[DESCRIPTION OF THE TASK]
Go through the entries below and tally the lines containing the string "Cetelem"; report only the tally.

Saved entries:
★ ★ ★
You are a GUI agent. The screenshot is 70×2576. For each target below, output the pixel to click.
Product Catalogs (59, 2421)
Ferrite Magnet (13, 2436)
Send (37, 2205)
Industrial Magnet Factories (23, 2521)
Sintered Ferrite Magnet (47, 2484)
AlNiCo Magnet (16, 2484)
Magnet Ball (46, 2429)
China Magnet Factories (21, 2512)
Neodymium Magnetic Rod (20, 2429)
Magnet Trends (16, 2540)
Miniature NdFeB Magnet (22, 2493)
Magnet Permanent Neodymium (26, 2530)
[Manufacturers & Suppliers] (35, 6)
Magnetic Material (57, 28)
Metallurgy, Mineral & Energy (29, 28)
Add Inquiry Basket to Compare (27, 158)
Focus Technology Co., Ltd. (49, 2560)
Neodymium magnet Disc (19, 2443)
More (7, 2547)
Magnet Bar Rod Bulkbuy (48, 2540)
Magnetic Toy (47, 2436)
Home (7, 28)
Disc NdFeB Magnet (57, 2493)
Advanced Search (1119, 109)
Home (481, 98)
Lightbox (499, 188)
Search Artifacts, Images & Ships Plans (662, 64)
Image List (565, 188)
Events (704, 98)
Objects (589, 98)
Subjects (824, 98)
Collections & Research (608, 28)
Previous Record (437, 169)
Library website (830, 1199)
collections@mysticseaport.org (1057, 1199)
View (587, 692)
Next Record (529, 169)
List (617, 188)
★ ★ ★
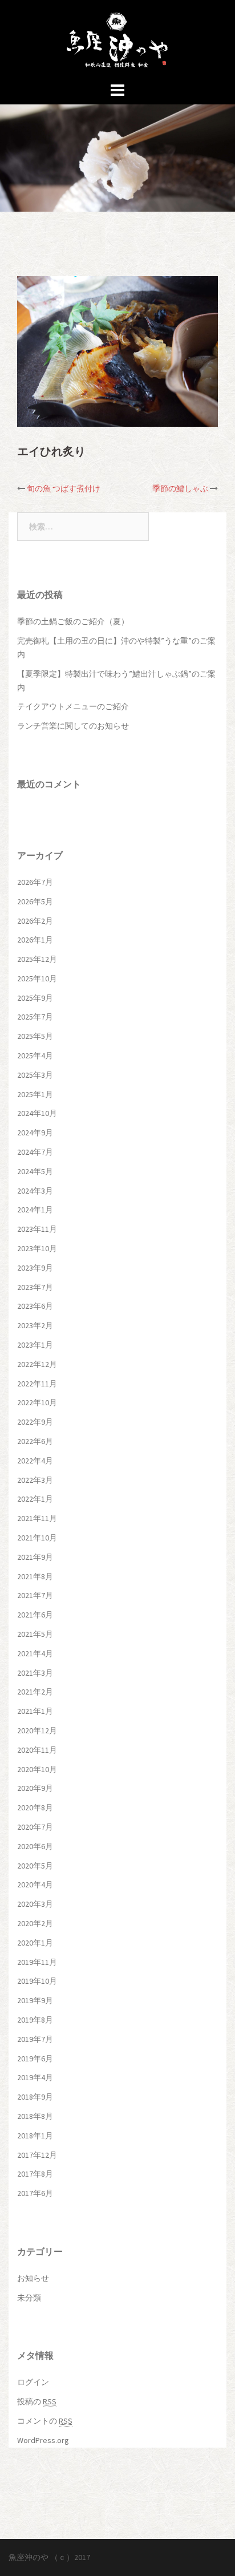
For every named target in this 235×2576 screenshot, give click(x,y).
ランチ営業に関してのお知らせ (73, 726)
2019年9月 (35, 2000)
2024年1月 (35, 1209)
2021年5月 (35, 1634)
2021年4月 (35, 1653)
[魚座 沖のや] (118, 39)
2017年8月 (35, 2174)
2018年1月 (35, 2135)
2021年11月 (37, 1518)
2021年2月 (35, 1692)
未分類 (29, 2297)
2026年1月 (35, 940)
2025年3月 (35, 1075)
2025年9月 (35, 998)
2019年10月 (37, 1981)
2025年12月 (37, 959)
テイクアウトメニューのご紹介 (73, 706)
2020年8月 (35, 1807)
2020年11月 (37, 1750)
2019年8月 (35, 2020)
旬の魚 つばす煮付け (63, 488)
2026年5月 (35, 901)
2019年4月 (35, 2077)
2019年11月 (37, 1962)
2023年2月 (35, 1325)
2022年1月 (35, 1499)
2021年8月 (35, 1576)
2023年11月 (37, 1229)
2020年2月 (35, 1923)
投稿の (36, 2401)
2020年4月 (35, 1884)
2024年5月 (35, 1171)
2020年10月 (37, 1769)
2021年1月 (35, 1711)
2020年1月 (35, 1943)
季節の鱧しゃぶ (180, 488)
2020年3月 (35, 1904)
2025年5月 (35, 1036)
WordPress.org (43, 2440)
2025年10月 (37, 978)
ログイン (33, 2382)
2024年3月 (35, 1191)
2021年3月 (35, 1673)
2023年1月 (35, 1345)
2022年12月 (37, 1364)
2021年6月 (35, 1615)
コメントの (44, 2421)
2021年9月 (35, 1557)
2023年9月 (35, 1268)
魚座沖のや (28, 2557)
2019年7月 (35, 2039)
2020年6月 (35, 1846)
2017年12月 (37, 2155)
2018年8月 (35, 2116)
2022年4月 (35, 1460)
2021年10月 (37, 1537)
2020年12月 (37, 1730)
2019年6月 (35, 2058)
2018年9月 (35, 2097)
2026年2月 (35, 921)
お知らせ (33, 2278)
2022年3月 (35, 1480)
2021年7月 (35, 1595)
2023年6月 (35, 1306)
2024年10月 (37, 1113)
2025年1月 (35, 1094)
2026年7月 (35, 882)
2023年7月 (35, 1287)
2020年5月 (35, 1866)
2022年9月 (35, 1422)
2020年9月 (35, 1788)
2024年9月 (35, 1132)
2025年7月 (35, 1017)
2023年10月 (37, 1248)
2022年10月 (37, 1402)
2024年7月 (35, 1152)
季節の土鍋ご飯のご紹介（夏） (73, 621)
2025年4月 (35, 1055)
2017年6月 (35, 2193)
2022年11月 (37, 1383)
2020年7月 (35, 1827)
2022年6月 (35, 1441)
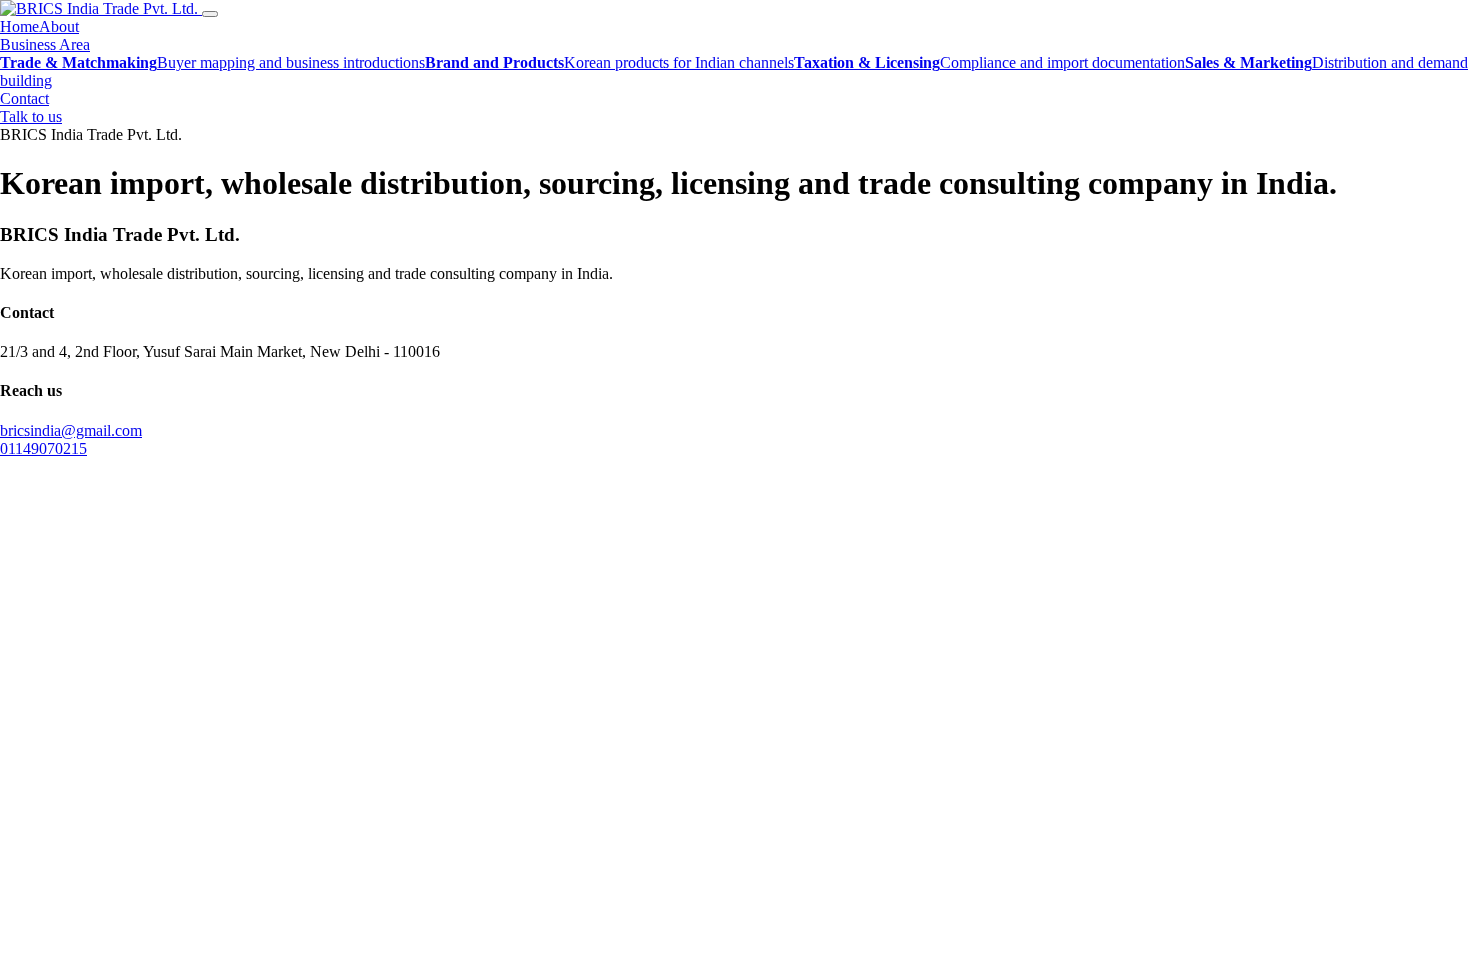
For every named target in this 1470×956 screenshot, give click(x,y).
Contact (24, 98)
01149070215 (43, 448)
★ ★ ★
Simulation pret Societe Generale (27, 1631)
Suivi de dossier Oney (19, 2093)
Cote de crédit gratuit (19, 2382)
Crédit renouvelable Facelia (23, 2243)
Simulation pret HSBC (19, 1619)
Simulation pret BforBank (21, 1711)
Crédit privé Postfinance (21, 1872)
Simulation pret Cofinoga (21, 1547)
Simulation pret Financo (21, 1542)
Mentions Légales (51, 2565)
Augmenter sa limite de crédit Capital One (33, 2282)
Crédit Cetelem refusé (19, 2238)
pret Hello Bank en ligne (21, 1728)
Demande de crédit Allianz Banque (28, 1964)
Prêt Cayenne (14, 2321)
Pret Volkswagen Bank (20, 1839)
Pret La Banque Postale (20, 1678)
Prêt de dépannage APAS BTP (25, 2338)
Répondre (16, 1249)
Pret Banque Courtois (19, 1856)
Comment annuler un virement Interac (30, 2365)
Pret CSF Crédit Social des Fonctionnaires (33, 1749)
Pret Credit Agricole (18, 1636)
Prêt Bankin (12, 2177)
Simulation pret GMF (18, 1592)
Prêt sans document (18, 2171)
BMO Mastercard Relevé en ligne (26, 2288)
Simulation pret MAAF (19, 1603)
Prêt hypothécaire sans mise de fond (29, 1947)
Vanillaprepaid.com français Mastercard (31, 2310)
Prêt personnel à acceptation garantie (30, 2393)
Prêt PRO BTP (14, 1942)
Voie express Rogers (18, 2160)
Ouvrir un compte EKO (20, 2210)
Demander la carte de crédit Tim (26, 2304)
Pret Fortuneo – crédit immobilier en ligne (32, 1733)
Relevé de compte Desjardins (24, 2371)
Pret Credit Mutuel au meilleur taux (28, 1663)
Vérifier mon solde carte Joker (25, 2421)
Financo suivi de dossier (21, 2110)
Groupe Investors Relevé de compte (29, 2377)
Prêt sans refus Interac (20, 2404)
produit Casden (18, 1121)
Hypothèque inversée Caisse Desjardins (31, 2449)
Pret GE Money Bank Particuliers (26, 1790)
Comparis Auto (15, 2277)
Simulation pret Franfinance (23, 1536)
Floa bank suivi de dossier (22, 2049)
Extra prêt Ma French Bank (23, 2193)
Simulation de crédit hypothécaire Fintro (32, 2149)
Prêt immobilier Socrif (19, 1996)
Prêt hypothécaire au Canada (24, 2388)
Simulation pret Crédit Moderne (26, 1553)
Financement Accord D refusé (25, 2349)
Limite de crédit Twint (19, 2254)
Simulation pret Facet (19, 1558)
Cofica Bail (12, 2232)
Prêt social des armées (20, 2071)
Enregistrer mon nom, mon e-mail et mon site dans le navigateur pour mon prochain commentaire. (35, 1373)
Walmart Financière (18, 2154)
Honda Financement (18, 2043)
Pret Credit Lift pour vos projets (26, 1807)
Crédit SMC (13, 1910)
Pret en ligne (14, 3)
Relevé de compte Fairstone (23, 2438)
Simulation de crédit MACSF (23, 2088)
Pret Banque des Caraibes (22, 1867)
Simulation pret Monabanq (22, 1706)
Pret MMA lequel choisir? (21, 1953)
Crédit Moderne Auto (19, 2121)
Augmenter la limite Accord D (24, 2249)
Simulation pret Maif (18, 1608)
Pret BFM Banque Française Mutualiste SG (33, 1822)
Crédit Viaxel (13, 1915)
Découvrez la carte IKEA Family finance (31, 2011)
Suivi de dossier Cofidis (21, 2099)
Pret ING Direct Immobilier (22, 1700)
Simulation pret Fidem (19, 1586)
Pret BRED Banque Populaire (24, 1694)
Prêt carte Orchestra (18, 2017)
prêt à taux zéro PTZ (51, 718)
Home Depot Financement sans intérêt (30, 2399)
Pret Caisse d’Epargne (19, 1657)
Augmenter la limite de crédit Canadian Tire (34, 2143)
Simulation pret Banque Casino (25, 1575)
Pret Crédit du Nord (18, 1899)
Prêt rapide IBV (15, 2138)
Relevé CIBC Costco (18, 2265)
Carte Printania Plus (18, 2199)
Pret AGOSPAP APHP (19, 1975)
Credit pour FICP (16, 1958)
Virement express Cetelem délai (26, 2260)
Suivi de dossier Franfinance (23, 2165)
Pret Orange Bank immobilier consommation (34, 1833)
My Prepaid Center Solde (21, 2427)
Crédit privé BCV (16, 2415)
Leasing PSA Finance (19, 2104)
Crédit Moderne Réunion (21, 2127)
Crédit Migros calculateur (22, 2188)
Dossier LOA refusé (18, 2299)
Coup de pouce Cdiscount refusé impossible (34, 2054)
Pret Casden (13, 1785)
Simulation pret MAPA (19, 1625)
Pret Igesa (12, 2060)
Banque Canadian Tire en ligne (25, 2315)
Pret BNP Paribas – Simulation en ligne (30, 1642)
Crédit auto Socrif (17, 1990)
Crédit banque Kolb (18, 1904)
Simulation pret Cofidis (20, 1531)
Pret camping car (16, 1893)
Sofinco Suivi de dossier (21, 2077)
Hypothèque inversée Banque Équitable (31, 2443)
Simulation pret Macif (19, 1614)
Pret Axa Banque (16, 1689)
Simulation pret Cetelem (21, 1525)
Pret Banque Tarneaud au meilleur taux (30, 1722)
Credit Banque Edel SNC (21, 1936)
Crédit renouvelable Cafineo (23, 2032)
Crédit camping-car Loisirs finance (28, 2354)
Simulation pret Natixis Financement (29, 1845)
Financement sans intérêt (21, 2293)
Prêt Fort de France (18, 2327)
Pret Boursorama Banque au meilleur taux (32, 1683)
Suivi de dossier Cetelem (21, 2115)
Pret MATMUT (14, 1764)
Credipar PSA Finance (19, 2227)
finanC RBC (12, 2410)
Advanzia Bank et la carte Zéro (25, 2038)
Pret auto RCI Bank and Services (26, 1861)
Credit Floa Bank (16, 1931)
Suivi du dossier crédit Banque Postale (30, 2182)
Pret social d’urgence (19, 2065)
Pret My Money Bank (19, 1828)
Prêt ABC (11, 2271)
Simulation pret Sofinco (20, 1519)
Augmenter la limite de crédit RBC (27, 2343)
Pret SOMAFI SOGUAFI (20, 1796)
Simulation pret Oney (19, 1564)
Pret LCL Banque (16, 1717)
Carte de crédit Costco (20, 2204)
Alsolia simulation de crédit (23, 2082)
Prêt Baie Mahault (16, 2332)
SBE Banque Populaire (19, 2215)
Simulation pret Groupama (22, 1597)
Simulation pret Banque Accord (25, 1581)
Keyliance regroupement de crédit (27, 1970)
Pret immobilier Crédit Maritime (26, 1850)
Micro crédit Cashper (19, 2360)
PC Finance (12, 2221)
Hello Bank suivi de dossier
★ ★ ★
[SOLUTION TO THIS EXERCISE]
4